Bakırhan: Komisyon barışa uygun düzenlemeleri yapmalıdır

DEM PARTİ Eş Genel Başkanı Tuncer Bakırhan, emek ve demokrasi güçlerinin Urfa’da düzenlediği 1 Eylül Dünya Barış Günü Mitingine katıldı. Bakırhan, burada yaptığı konuşmada şunları söyledi:
Değerli Urfalı hemşerilerim, yoldaşlarım, güneşin doğduğu kent.
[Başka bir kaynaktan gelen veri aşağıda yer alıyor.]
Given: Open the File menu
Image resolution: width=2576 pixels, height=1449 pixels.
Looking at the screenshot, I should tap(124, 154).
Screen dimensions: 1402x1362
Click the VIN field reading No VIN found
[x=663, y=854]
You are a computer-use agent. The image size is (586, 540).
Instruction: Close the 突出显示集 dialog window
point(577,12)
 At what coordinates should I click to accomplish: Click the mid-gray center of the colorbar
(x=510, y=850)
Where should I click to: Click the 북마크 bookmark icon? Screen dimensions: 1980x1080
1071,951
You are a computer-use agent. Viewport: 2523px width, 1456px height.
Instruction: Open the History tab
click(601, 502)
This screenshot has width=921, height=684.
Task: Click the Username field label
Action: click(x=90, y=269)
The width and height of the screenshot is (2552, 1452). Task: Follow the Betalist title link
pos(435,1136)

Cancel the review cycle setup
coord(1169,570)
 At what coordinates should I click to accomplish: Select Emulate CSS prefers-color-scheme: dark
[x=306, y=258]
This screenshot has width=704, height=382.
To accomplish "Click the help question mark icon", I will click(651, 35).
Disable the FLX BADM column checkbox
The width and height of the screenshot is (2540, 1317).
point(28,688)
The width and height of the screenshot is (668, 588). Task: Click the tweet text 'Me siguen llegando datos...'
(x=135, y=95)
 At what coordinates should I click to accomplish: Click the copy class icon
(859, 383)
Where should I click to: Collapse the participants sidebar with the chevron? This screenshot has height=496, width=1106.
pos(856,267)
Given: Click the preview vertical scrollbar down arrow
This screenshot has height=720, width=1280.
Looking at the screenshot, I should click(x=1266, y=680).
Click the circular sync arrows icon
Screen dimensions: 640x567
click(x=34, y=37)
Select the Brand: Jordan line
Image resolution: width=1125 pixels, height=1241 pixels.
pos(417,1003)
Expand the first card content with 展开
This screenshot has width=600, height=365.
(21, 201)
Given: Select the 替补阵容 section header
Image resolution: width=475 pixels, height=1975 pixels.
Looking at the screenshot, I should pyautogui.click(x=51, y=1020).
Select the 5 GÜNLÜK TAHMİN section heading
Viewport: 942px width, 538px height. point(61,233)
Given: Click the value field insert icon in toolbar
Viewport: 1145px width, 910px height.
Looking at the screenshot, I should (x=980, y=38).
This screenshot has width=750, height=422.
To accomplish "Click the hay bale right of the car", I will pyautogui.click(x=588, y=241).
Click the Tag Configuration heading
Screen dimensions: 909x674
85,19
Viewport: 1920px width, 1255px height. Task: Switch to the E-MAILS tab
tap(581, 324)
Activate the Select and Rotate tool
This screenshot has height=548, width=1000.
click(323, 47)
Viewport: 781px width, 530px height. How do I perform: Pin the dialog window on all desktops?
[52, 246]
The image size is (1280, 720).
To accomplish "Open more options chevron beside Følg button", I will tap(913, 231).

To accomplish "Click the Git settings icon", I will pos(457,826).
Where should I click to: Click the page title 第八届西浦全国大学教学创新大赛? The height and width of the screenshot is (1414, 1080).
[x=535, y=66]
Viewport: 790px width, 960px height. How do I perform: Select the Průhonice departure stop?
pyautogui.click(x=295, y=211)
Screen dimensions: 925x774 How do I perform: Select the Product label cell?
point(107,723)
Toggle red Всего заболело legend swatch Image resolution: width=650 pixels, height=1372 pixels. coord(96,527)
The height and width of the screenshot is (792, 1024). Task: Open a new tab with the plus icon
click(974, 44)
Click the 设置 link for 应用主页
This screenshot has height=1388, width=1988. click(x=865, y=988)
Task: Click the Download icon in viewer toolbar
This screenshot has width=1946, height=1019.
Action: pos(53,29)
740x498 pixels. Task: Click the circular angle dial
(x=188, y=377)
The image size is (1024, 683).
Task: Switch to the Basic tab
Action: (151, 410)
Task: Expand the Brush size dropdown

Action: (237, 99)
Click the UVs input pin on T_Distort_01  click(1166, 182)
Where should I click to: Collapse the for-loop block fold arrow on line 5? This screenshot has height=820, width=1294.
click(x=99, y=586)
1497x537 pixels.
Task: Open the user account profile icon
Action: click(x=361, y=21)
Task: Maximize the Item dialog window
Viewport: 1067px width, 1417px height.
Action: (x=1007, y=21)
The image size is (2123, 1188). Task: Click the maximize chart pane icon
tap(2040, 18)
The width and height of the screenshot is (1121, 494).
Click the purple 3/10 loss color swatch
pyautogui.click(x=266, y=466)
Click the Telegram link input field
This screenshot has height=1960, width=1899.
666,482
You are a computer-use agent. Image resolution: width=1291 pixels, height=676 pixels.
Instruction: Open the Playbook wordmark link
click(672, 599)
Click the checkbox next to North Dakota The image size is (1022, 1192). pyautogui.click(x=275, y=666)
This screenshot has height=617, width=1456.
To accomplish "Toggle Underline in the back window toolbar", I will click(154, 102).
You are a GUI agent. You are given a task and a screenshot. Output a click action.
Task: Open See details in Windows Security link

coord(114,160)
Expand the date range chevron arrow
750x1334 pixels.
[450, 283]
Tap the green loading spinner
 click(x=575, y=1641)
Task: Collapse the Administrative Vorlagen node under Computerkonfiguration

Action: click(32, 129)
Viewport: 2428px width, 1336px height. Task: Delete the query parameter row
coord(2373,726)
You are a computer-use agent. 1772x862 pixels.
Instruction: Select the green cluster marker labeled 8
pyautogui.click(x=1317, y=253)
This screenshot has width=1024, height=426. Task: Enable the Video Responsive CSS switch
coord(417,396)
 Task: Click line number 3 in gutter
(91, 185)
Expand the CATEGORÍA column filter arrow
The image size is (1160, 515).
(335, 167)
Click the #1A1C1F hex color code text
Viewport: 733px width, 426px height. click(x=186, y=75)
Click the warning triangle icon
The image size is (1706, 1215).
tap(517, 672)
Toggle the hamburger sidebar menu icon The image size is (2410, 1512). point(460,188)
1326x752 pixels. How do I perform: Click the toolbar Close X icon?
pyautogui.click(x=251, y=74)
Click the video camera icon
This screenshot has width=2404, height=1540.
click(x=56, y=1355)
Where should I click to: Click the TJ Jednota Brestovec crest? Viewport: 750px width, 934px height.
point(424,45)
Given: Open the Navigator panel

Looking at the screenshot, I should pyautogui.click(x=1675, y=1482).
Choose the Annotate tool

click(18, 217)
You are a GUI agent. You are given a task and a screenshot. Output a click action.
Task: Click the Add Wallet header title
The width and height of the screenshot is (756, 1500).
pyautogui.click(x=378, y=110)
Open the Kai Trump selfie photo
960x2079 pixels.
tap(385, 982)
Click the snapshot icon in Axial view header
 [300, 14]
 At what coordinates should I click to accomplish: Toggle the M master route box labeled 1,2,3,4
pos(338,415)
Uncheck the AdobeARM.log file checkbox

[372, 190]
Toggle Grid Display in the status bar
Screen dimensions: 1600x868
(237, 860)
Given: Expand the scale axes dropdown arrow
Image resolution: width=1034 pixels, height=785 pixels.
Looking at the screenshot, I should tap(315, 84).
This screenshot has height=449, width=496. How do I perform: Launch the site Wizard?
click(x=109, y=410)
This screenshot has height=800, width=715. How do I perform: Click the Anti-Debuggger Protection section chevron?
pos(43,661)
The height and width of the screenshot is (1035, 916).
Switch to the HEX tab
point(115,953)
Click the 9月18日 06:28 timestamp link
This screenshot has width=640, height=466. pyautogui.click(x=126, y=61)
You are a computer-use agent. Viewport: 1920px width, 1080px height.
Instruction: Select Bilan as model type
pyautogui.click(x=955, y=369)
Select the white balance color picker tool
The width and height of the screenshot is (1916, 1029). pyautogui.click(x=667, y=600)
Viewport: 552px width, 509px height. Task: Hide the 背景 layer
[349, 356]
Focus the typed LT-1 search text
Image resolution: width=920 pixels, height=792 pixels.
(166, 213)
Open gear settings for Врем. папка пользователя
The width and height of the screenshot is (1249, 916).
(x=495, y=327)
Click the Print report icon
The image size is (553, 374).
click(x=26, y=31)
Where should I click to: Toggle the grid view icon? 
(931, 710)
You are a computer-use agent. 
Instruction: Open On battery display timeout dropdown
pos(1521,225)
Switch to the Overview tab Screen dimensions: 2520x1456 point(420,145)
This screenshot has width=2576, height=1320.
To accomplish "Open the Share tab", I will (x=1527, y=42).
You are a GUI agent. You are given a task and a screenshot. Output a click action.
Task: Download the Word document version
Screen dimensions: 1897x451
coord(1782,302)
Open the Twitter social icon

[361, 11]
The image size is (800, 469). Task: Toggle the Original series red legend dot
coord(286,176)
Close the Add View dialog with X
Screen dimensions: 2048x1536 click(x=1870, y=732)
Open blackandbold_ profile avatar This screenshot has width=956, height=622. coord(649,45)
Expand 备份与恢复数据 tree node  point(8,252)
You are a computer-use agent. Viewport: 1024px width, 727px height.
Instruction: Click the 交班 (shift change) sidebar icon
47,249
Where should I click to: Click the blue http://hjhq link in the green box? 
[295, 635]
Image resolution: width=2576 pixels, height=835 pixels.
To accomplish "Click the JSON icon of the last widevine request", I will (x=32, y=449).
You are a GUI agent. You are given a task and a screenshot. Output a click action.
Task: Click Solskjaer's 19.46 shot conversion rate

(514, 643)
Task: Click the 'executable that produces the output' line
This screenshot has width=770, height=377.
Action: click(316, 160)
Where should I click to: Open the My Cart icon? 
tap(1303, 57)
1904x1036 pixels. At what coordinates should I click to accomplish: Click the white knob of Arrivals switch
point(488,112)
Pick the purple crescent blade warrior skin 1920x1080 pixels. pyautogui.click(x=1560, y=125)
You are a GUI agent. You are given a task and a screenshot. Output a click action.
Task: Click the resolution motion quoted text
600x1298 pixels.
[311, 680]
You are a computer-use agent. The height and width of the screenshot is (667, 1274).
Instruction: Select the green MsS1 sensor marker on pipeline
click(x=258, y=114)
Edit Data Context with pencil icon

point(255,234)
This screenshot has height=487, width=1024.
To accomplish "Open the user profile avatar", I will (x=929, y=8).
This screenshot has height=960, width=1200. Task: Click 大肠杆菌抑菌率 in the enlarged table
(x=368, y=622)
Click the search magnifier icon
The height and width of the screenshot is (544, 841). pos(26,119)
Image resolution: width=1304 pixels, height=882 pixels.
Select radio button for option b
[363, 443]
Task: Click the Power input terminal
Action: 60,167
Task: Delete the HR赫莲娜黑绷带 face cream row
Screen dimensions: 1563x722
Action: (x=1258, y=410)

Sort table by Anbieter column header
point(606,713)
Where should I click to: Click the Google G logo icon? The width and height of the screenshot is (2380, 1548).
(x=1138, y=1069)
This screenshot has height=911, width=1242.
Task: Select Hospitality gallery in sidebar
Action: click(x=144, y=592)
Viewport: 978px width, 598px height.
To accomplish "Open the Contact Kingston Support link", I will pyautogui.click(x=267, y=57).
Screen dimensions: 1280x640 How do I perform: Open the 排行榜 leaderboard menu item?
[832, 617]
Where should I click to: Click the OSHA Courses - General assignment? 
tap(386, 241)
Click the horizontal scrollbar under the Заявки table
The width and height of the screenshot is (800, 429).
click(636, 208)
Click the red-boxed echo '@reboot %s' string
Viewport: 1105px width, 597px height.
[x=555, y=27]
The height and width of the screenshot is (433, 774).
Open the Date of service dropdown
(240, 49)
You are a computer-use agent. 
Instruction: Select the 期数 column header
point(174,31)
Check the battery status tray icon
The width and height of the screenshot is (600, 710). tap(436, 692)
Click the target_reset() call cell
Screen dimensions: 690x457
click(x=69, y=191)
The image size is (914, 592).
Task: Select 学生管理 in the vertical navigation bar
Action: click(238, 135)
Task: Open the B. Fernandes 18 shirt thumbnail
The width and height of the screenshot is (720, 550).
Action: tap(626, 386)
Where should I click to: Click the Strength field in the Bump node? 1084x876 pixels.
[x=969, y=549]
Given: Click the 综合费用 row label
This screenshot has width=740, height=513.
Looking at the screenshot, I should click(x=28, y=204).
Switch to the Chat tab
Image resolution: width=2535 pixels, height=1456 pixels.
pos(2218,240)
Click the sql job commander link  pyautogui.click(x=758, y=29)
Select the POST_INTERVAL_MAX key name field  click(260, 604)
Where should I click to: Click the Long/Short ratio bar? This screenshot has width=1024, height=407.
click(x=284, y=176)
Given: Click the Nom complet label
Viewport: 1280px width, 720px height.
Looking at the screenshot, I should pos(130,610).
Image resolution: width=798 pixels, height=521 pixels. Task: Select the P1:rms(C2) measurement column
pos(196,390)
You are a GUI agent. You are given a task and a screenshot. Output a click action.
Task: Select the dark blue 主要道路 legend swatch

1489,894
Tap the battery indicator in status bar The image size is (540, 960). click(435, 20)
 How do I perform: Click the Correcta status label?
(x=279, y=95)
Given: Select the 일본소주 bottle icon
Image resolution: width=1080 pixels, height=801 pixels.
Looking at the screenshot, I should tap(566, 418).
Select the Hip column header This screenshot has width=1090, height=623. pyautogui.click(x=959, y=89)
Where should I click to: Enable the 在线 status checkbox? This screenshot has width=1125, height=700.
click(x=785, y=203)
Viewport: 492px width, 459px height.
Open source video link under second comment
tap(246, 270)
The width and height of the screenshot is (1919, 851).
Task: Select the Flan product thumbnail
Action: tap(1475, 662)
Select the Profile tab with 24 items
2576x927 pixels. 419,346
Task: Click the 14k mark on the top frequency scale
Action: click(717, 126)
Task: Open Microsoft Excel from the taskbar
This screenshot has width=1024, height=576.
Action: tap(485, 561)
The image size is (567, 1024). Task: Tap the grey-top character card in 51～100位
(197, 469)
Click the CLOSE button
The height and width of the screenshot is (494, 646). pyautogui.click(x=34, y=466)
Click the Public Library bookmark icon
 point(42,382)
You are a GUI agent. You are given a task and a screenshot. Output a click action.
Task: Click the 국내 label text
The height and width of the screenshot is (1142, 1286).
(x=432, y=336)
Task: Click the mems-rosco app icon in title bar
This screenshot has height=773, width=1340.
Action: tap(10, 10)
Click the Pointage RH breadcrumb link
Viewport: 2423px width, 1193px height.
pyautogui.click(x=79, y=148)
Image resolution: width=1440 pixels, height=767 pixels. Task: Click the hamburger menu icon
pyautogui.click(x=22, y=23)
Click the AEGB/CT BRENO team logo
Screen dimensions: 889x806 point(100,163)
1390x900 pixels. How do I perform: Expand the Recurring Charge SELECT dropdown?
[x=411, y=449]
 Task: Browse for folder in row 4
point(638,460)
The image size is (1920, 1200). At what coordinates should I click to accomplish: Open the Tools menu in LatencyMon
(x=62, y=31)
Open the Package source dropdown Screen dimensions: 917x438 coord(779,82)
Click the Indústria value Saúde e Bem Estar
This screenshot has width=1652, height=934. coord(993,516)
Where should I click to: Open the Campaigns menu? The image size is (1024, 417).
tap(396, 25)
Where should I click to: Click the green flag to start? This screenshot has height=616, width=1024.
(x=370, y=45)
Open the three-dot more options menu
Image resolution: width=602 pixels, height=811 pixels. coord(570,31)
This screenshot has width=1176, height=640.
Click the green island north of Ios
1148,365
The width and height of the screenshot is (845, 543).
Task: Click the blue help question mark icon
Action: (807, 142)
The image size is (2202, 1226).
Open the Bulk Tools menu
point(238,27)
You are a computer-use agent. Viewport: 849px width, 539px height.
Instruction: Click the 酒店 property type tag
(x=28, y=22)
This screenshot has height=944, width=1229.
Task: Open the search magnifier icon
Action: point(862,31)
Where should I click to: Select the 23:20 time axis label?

O güneşin bugün sadece bölgeyi değil, Ortadoğu’yu, Türkiye’yi, dünyayı aydınlattığı onurlu kentin yiğit evlatları, hepinizi saygıyla selamlıyorum. 1 Eylül Dünya Barış Günü hepimize, ezilen halklara, emekçilere, kadınlara hayırlı olsun. Konuşmama başlamadan önce Muhsin Melik’i, İbrahim Ayhan’ı, Feridun Yazar ve adını buradan sayamadığım binlerce yol arkadaşımı rahmet, minnet ve saygıyla anıyorum. 1 Eylül’de onurlu Urfa halkının önünden bir kez daha onlara sözümüzü yeniliyorum; bir gün ama bir gün mutlaka bu uğurda bedel ödeyen, emek veren, alınteri döken, bugün aramızda olmayan yoldaşların barış, demokrasi ve özgürlük bayrağını zirveye taşıyarak dalgalandıracağımızın sözünü veriyorum. Değerli halkımız yine sizin yiğit yoldaşınız, kardeşiniz Ayşe Gökkan ve Leyla Güven şahsında Selahattinler, Figenler şahsında bugün aramızda olmayan, dört duvar arasında yüreği bizimle atan barış ve demokrasi mücadelesinin neferlerini de, siyasi tutsakları da saygıyla, sevgiyle selamlıyorum. Urfa’dan cezaevlerine selam ve sevgilerimizi gönderiyorum.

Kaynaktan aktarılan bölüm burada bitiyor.